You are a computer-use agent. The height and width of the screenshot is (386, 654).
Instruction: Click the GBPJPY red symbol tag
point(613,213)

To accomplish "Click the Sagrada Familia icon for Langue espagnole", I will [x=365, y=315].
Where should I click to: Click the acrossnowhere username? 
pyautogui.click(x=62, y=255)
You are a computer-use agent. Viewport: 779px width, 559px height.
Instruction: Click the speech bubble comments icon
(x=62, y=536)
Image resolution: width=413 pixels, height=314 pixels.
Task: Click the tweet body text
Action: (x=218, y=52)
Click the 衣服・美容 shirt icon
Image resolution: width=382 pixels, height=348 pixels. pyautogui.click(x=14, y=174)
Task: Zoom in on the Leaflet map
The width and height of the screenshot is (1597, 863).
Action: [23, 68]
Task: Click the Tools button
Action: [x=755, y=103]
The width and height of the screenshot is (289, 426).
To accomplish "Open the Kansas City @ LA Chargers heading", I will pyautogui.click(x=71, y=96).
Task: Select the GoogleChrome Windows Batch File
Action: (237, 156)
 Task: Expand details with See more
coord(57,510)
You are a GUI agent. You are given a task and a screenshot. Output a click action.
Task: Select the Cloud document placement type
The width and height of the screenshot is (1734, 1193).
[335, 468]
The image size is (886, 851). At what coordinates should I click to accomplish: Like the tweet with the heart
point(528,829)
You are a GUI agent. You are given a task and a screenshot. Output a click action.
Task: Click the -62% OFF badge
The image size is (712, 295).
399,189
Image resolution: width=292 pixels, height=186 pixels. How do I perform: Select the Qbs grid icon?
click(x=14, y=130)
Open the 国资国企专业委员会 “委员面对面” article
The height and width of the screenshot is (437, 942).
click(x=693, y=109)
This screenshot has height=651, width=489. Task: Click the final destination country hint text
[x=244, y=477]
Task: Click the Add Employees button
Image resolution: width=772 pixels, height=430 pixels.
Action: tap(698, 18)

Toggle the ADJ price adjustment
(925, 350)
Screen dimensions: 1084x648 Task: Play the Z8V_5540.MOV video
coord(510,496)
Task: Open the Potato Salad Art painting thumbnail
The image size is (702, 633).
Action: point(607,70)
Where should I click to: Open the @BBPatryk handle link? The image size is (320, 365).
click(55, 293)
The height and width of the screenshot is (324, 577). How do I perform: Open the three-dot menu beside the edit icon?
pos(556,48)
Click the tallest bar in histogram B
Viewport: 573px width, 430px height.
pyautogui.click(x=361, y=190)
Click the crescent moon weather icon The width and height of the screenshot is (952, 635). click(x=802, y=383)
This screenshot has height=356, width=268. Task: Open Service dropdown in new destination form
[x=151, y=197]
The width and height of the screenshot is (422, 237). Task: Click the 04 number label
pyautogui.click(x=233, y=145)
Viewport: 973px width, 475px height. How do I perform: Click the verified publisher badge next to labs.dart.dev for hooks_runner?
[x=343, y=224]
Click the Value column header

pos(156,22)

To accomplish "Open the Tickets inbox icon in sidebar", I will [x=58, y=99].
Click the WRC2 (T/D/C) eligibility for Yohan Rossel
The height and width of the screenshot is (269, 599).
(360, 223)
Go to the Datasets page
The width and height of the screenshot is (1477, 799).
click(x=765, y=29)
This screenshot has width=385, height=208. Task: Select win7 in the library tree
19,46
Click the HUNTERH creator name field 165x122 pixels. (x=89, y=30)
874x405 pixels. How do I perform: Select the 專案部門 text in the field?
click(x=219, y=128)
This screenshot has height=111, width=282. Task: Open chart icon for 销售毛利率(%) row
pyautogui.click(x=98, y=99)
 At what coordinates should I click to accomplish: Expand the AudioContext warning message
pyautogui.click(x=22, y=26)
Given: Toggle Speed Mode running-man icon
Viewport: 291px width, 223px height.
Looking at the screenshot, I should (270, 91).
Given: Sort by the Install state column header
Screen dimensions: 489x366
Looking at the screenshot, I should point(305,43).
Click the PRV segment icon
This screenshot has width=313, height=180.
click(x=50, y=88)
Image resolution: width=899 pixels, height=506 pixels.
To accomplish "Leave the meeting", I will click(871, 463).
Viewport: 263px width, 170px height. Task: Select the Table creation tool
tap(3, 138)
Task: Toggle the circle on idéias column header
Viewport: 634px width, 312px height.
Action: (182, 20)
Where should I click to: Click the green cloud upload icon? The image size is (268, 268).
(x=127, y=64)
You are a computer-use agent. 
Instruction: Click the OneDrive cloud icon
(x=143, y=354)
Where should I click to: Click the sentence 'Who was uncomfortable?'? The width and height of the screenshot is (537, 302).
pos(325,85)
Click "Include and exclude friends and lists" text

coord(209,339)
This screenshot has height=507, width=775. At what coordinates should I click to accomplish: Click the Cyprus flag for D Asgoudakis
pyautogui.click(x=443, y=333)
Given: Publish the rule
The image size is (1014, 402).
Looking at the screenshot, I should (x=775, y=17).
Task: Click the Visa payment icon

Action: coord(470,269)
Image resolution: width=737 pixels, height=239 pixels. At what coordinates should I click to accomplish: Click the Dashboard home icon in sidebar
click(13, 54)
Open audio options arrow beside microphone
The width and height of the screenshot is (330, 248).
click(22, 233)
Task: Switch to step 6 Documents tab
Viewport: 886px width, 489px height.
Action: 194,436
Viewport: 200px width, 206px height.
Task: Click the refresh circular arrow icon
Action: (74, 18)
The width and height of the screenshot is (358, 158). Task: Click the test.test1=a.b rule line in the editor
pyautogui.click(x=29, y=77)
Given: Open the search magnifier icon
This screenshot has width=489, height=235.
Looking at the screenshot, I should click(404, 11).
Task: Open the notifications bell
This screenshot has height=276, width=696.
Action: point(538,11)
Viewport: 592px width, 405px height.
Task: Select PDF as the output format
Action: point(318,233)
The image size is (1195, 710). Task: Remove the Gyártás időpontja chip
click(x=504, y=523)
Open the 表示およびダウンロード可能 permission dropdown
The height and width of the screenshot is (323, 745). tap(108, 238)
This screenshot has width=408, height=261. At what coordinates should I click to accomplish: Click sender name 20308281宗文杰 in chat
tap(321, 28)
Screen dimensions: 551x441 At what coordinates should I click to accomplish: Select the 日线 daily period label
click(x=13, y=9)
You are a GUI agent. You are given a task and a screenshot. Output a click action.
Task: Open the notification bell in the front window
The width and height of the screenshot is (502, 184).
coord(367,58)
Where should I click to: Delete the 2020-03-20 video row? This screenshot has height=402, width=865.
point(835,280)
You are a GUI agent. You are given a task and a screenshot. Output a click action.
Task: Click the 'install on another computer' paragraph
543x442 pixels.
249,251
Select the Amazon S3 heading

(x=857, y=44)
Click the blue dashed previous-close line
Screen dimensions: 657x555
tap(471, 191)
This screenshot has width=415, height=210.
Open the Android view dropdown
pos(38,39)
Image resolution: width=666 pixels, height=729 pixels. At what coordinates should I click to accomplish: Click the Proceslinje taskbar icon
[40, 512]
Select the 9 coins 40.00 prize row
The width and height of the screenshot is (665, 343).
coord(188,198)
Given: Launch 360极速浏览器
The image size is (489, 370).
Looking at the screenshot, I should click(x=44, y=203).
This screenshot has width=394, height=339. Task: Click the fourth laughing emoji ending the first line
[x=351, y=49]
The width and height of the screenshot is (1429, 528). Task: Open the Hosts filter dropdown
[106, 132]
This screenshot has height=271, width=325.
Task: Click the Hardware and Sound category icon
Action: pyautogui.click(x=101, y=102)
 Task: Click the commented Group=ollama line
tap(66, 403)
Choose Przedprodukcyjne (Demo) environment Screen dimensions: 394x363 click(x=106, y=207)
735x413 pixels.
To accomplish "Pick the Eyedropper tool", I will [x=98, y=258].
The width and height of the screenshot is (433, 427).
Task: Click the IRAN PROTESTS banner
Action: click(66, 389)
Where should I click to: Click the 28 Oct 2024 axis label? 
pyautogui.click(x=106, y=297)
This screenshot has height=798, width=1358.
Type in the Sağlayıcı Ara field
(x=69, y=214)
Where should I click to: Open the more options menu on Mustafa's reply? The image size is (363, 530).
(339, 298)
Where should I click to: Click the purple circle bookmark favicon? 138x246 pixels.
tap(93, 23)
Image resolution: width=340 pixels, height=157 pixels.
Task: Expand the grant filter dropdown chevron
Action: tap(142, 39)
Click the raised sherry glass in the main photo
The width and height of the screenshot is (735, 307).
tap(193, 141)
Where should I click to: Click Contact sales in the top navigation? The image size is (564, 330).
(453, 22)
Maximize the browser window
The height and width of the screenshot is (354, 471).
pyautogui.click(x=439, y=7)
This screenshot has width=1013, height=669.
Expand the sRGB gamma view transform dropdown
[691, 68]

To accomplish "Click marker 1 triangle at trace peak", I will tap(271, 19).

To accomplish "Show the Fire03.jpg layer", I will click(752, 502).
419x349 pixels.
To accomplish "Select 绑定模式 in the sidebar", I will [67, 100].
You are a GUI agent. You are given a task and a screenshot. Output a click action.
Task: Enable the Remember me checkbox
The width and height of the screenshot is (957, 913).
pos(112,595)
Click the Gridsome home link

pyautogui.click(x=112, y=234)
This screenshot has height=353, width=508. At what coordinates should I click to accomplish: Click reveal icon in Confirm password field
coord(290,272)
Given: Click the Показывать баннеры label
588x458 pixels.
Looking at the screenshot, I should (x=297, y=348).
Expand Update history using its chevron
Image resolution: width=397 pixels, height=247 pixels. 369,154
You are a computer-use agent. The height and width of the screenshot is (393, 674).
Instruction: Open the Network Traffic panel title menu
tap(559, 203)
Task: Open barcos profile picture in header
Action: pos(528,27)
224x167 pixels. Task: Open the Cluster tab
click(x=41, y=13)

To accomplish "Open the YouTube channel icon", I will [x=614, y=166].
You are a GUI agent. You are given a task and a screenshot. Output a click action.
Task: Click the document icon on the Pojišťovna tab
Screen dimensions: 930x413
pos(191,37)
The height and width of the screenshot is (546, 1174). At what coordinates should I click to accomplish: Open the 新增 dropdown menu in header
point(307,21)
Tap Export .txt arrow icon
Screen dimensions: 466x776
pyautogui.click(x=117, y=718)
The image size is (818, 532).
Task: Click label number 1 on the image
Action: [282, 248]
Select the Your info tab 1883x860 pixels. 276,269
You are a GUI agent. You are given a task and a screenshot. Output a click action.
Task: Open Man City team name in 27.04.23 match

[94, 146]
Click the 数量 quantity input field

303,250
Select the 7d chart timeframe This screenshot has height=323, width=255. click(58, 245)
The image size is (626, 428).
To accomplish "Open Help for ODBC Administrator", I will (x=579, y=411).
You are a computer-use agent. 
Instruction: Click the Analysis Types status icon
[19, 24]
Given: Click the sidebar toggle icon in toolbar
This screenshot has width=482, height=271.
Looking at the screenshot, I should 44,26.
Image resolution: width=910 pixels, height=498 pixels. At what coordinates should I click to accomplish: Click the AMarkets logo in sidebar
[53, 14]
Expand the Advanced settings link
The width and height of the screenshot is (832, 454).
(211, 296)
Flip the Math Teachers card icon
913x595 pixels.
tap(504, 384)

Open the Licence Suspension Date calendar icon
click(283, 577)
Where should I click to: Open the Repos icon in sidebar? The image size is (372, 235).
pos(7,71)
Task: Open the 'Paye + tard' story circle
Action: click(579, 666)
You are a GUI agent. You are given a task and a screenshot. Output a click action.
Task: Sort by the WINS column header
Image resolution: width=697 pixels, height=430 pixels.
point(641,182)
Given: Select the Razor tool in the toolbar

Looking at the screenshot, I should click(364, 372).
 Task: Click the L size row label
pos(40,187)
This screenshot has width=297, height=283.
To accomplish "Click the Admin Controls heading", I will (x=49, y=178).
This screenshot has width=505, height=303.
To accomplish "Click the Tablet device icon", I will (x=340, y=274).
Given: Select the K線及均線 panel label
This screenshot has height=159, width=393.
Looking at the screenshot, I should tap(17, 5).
_ _ _ _ _
§ **Work order**
The lines above from the one containing "Task: Enable the Remember me checkbox" through the one containing "Expand the Advanced settings link" are to be set down exactly, and no others.

§ **Response**
Task: Enable the Remember me checkbox
The width and height of the screenshot is (957, 913).
pos(112,595)
Click the Gridsome home link

pyautogui.click(x=112, y=234)
This screenshot has height=353, width=508. At what coordinates should I click to accomplish: Click reveal icon in Confirm password field
coord(290,272)
Given: Click the Показывать баннеры label
588x458 pixels.
Looking at the screenshot, I should (x=297, y=348).
Expand Update history using its chevron
Image resolution: width=397 pixels, height=247 pixels. 369,154
You are a computer-use agent. The height and width of the screenshot is (393, 674).
Instruction: Open the Network Traffic panel title menu
tap(559, 203)
Task: Open barcos profile picture in header
Action: pos(528,27)
224x167 pixels. Task: Open the Cluster tab
click(x=41, y=13)

To accomplish "Open the YouTube channel icon", I will [x=614, y=166].
You are a GUI agent. You are given a task and a screenshot. Output a click action.
Task: Click the document icon on the Pojišťovna tab
Screen dimensions: 930x413
pos(191,37)
The height and width of the screenshot is (546, 1174). At what coordinates should I click to accomplish: Open the 新增 dropdown menu in header
point(307,21)
Tap Export .txt arrow icon
Screen dimensions: 466x776
pyautogui.click(x=117, y=718)
The image size is (818, 532).
Task: Click label number 1 on the image
Action: [282, 248]
Select the Your info tab 1883x860 pixels. 276,269
You are a GUI agent. You are given a task and a screenshot. Output a click action.
Task: Open Man City team name in 27.04.23 match

[94, 146]
Click the 数量 quantity input field

303,250
Select the 7d chart timeframe This screenshot has height=323, width=255. click(58, 245)
The image size is (626, 428).
To accomplish "Open Help for ODBC Administrator", I will (x=579, y=411).
You are a computer-use agent. 
Instruction: Click the Analysis Types status icon
[19, 24]
Given: Click the sidebar toggle icon in toolbar
This screenshot has width=482, height=271.
Looking at the screenshot, I should 44,26.
Image resolution: width=910 pixels, height=498 pixels. At what coordinates should I click to accomplish: Click the AMarkets logo in sidebar
[53, 14]
Expand the Advanced settings link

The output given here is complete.